Schlaganfallversorgung in Niederösterreich

  • Die Stroke Units in Niederösterreich blicken auf 15 erfolgreiche Jahre zurück.
  • Die erste akute Stroke Unit wurde am Landeskrankenhaus Gugging (nunmehr übersiedelt ins Landesklinikum Tulln) aufgebaut und in Betrieb genommen.
  • Heute verfügt das Land über sechs Stroke Units (Horn, Mauer, Mistelbach, St. Pölten, Tulln, Wiener Neustadt) und ein Netzwerk, innerhalb dessen 90 Prozent aller Schlaganfallpatienten binnen 45 Minuten zu einer solchen Schlaganfalleinheit transportiert werden können. In den meisten Fällen sind die Wegzeiten noch kürzer.
  • An Stroke Units erfolgt – meist im Anschluss an eine Notfallaufnahme – die unmittelbare Erstversorgung, Thrombolyse wird durchgeführt, Komplikationen vermieden, Schluckassessment gemacht und die Schiene für die weitere Akutversorgung und Frührehabilitation gelegt.
  • Das Netzwerk der niederösterreichischen Stroke Units funktioniert mustergültig und wird auch international anerkannt und bewundert.

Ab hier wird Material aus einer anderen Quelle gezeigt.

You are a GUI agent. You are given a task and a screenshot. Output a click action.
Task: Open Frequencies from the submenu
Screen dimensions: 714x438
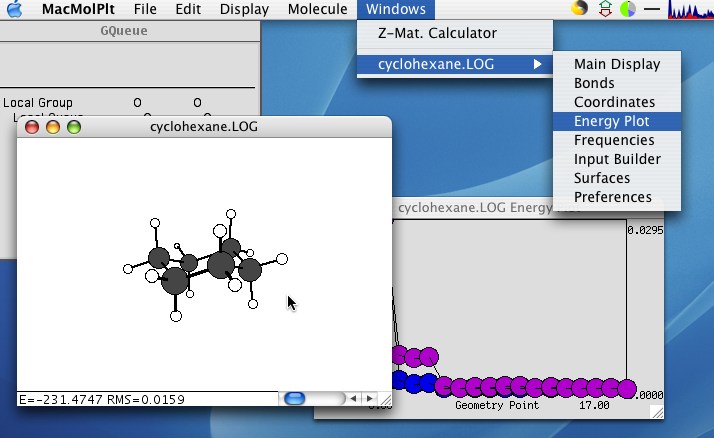click(x=614, y=140)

Woran erkennt man einen Schlaganfall?

  • Plötzliche Schwäche oder Lähmung einer Körperseite: Ein Bein und/oder Arm gehorcht nicht mehr und ist kraftlos. Auch das Gesicht kann betroffen sein. Der Mundwinkel hängt unnatürlich herab – oft ohne dass es dem Betroffenen selbst auffällt. 
  • Sprachstörung: Die Sprache des Betroffenen ist schwer verständlich oder unverständlich. Falsche Wörter werden verwendet oder sinnlose Sätze gebildet. Auch das Sprachverständnis kann in Mitleidenschaft gezogen sein, und der Betroffene kann beispielsweise einfachste Anweisungen nicht befolgen.
  • Sehstörungen: Eine Raumhälfte wird nicht mehr oder nur unzureichend wahrgenommen. Beim Lesen oder Fernsehen ist plötzlich eine Hälfte des Buches bzw. Bildes verschwunden. Man stößt immer wieder auf Hindernisse, die man nicht sieht.
  • Taubheitsgefühl in einer Körperhälfte 

Sofort die Rettung rufen!

Schlaganfall – die Fakten

  • Jährlich erleiden ungefähr 20.000 Österreicher einen Schlaganfall, das bedeutet ein Schlaganfall alle 6 Minuten!
  • Nach Herz-Kreislauf-Erkrankungen und Krebserkrankungen ist der Schlaganfall die dritthäufigste Todesursache in Österreich: Bei Frauen gehen rund 15 Prozent der Todesfälle auf einen Schlaganfall zurück, bei Männern sind es rund zehn Prozent.
  • Zwei Prozent der Männer und ein Prozent der Frauen im Alter zwischen 45 und 54 Jahren sind von Schlaganfall betroffen, im Altersbereich von 65 bis 74 Jahren sind es sechs Prozent, bei den über 75-Jährigen über zehn Prozent. Durch die Zunahme des Anteils älterer Personen an der Bevölkerungsstruktur ist mit einem Anstieg in den nächsten Jahren zu rechnen.